After the “nightmare” of getting elected on the same day Donald Trump won the presidency with a promise to build a wall along the U.S.-Mexico border, Cook County State’s Attorney Kim Foxx said Wednesday that she immediately got to work showing she stands “in solidarity and in partnership” with immigrants.
And the first-term prosecutor on Wednesday not only reminded immigrant rights groups and others in the Pilsen neighborhood of her opposition to Trump’s “racist and xenophobic” policies, but she also took aim at her unnamed primary opponents.
“Now, with six days left, there are people who are showing up in our communities claiming to advocate on behalf of all of us, and the question is where have you been?” she said.
Speaking at Cecina Grill on West 18th Street, Foxx argued she’s been in the community, on the front lines trying to protect the city’s immigrants.
Foxx said she worked with the Illinois Coalition for Immigrant and Refugee Rights to set up a hotline, hired an immigration policy adviser and increased the use of specialty visas to curb the impact of the Republican president on the county’s immigrant community.
Noting she’s drawn the “ire” of Trump and Attorney General William Barr, Foxx used that work in the community to paint herself as an advocate deserving of a second term for her work on immigration issues.
“It’s not a surprise that the president and the attorney general attack me publicly because I have said that their policies are racist and xenophobic, and I’ve said that we will not be a part of that, and I think it’s important to remind you we did that in 2017,” Foxx said.
“I didn’t just show up in this community and say that we stand in solidarity and in partnership with you. I did it from the very beginning of this administration.”

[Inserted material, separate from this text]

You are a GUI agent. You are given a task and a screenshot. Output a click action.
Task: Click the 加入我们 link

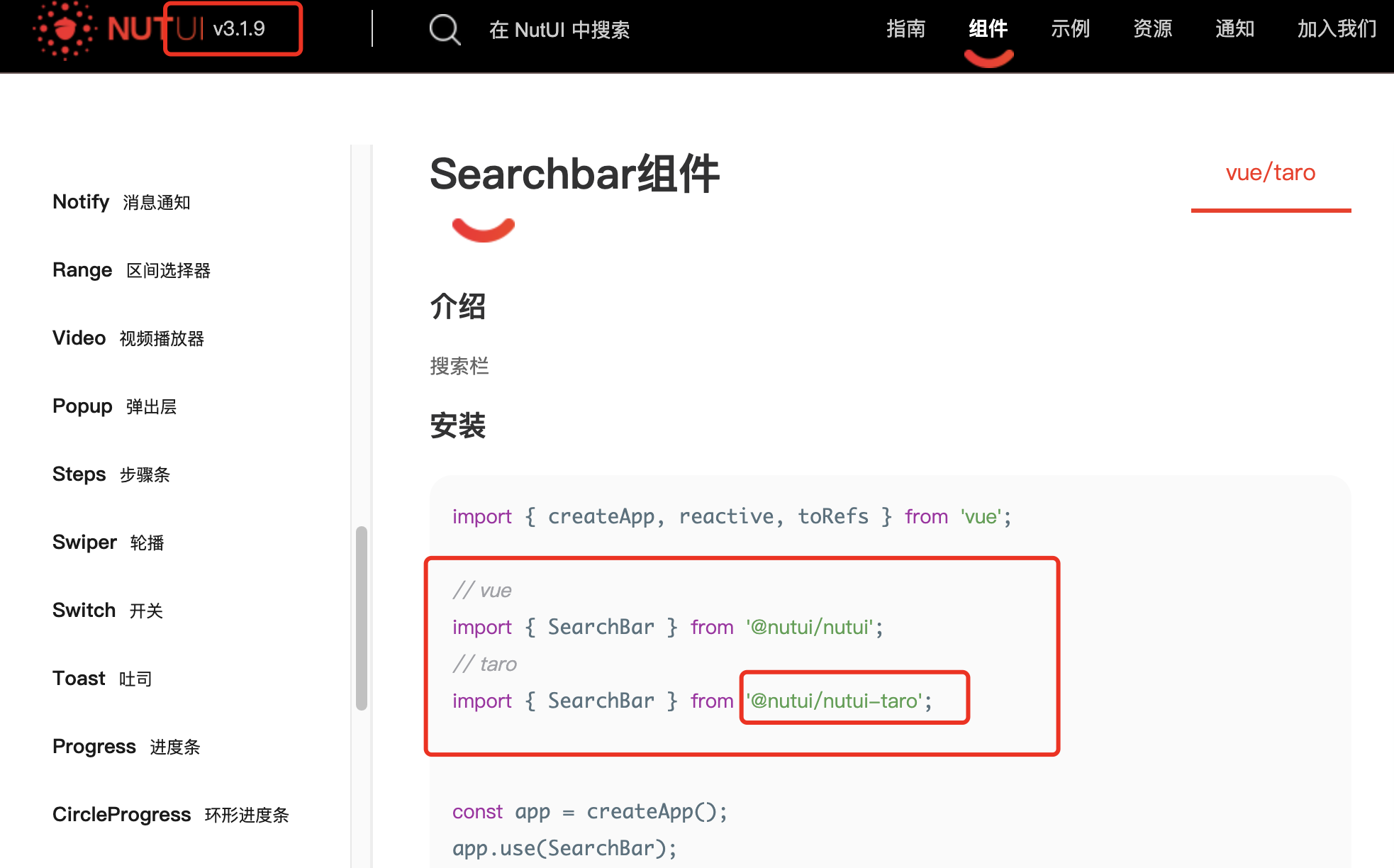pyautogui.click(x=1336, y=28)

Before the politicking, Foxx enjoyed guacamole and tortilla chips, carne asada tacos and horchata with members of the Illinois Coalition for Immigrant and Refugee Rights and others Wednesday afternoon, one of a few campaign stops as she enters the home stretch before next week’s primary.
She also worked the room — although Foxx, as well as Aldermen Bryon Sigcho Lopez (25th) and Michael Rodriguez (22nd), opted mostly for elbow bumps at the eight-person table.
Frank De Avila, who was in the room listening to Foxx and who challenged a claim by Rodriguez that crime is down, said Foxx needs to “admit more needs to be done about gun violence.”
“People are being let go easily,” De Avila said. “She’s letting criminals who have committed a crime go.”
Foxx faces stiff opposition in her bid for a second term in office.
Former prosecutors Bill Conway and Donna More and former 2nd Ward Ald. Bob Fioretti are challenging her in the Democratic Primary. And Republicans Pat O’Brien and Christopher Pfannkuche are running for their party’s nomination to replace her in the final showdown in November.
Foxx took shots at Conway, who’s seen as her chief rival in the race, saying that her reason for running for office wasn’t because “I want a notch on my belt, or I want a title or I feel entitled to it.”
“It’s because I hid in bathtubs hiding from gunfire, like many of the young people in our neighborhoods do, because I’m a survivor of abuse and I know what that feels like. I also know people who are needlessly caught up in our jail systems,” Foxx said. “My why is dramatically different and rooted in experience and Mr. Conway’s is a matter of convenience and opportunity, and we can’t afford that in Cook County.”
Conway spokeswoman Eliza Glezer said the former prosecutor is reaching out to all voters and is “beholden to no one, unlike Kim Foxx who puts the politically-connected before the people of Cook County.”
”While Kim Foxx is busy using campaign contributions bundled by indicted Alderman Ed Burke to try to cover up her Jussie Smollett scandal, Bill Conway is focused on visiting every corner of Cook County to speak with voters about how he will get politics out of an office where it never belonged,” she said.
Adourthus McDowell, a resident of the 25th Ward, was “encouraged” by what he heard in Foxx’s speech and plans to vote for the first-term state’s attorney.
“As far as African American and Hispanic males are concerned, there’s been a lot of exonerations under her,” McDowell said. “To have a woman of color in that office is important to the black community, to the immigrant community.”